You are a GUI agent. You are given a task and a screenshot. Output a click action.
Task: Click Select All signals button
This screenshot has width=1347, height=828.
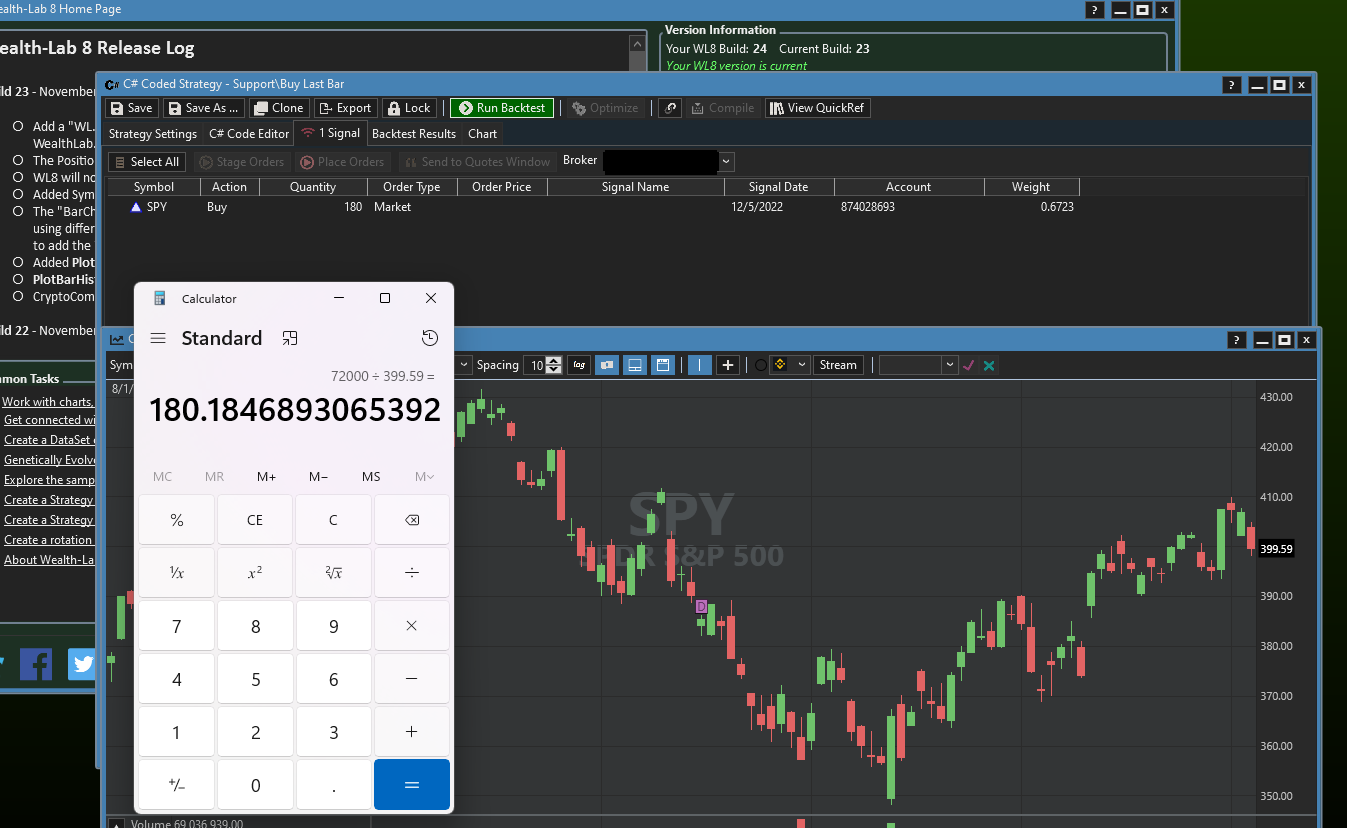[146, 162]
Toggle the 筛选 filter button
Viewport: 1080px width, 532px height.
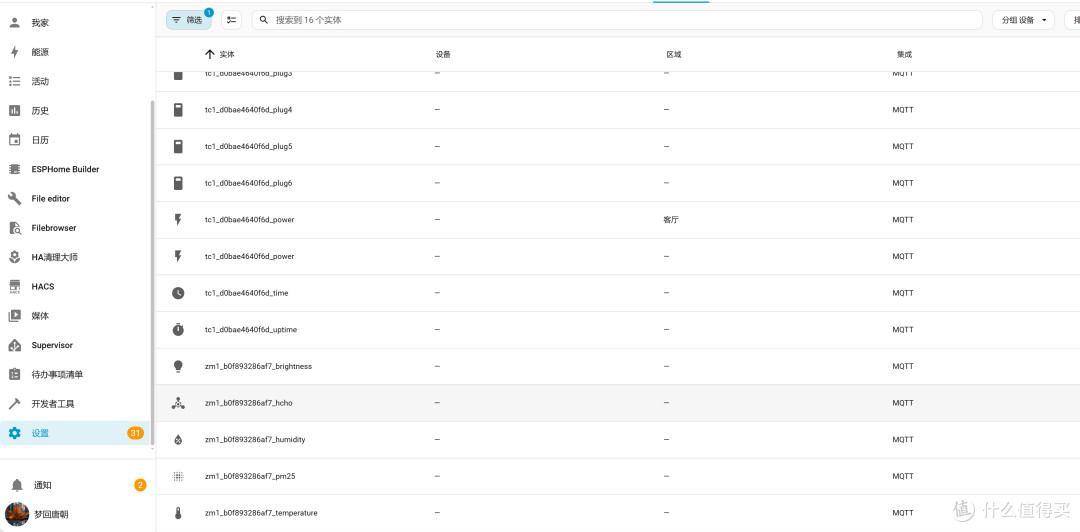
...
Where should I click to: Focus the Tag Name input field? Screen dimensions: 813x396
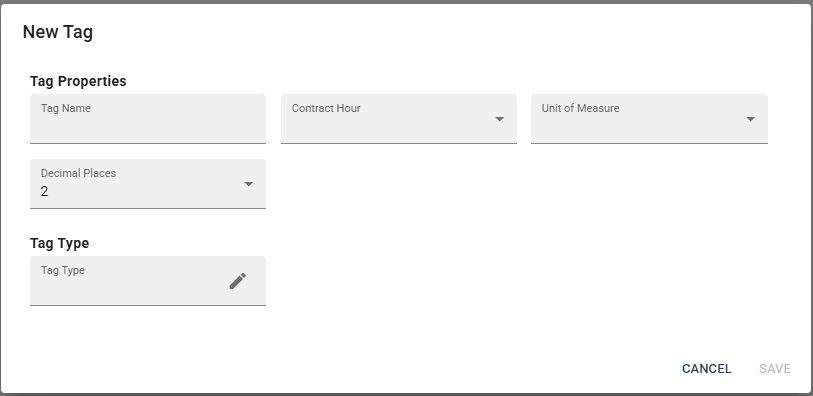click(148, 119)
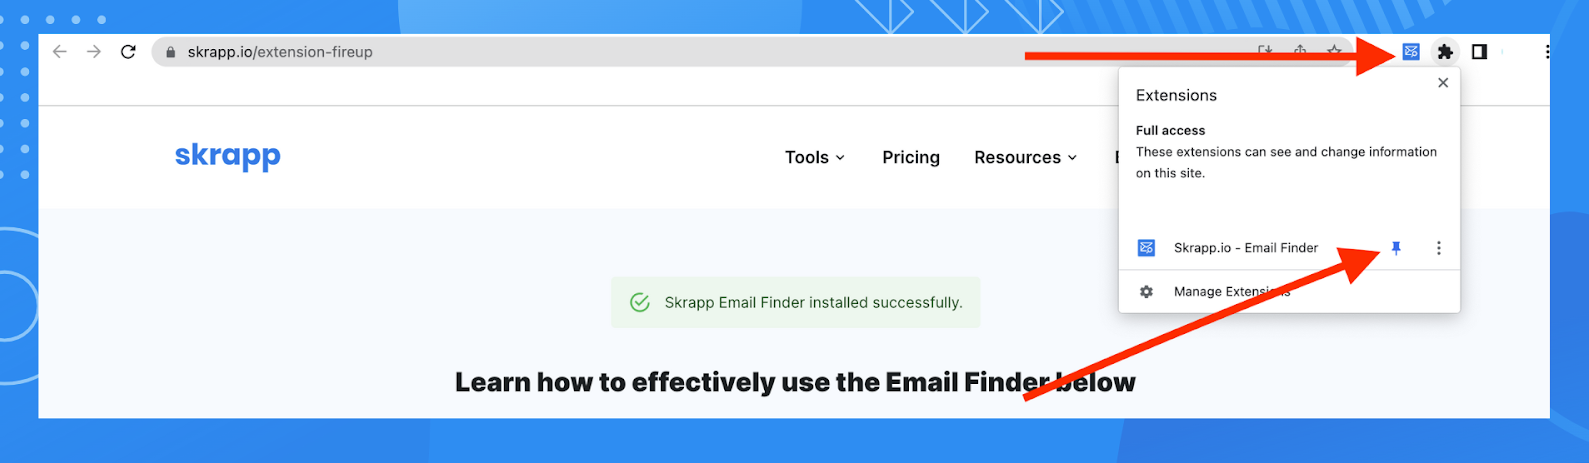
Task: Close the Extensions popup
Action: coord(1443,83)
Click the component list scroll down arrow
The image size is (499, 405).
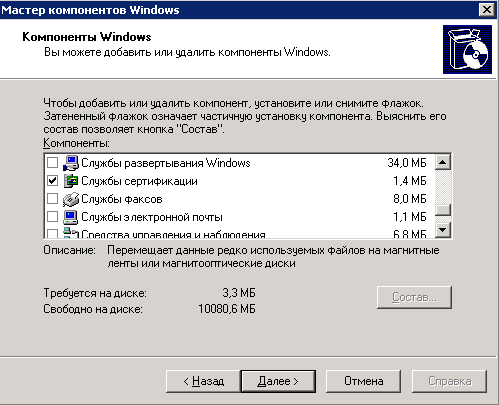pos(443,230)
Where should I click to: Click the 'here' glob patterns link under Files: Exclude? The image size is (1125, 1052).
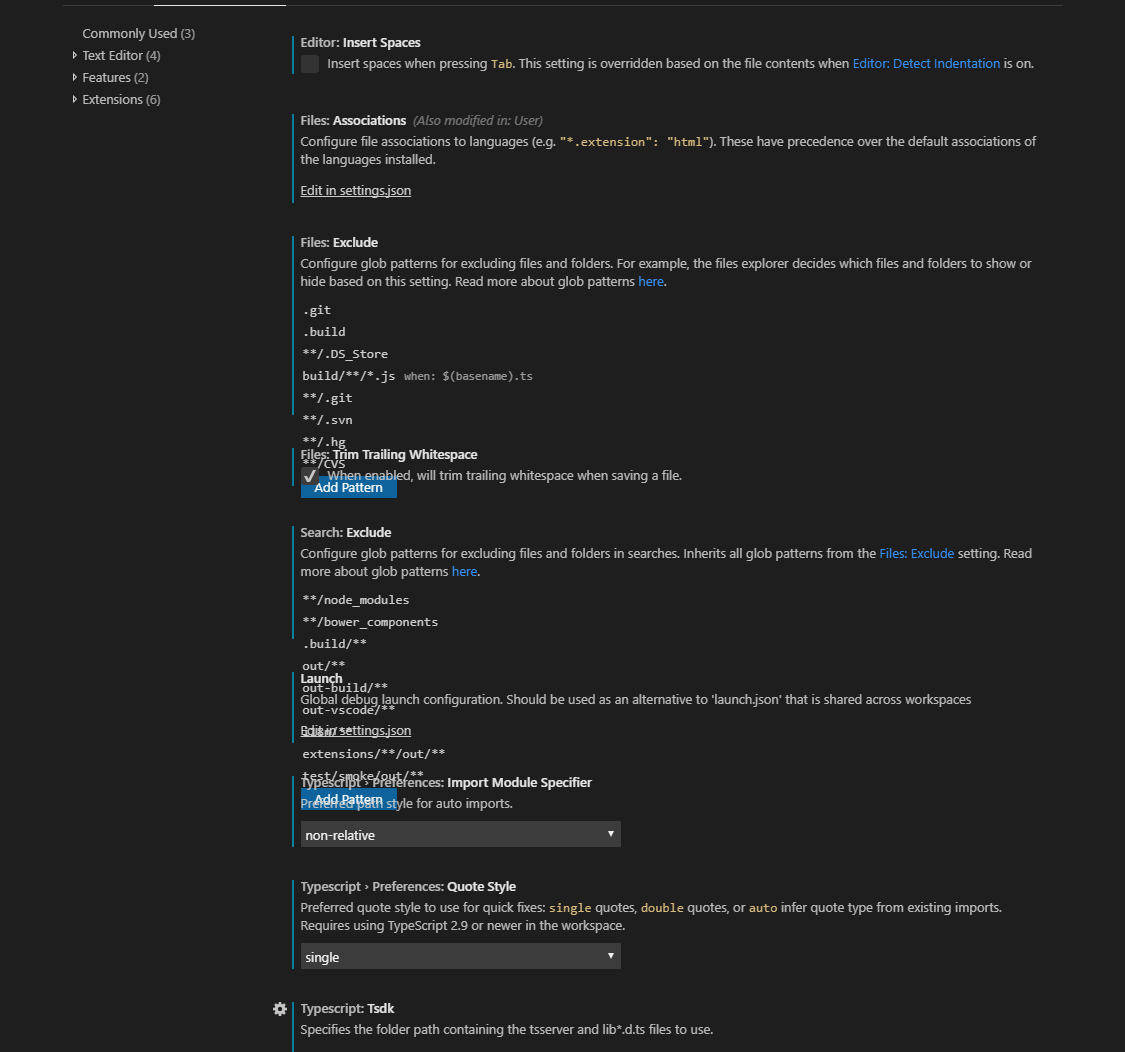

Problem description => Leaving pictures out, output the lines of the data above from the one with "This screenshot has width=1347, height=828." through the one with "Viewport: 1080px width, 532px height.", word for word.

Reply to the task =>
This screenshot has width=1347, height=828.
[146, 162]
Toggle the 筛选 filter button
Viewport: 1080px width, 532px height.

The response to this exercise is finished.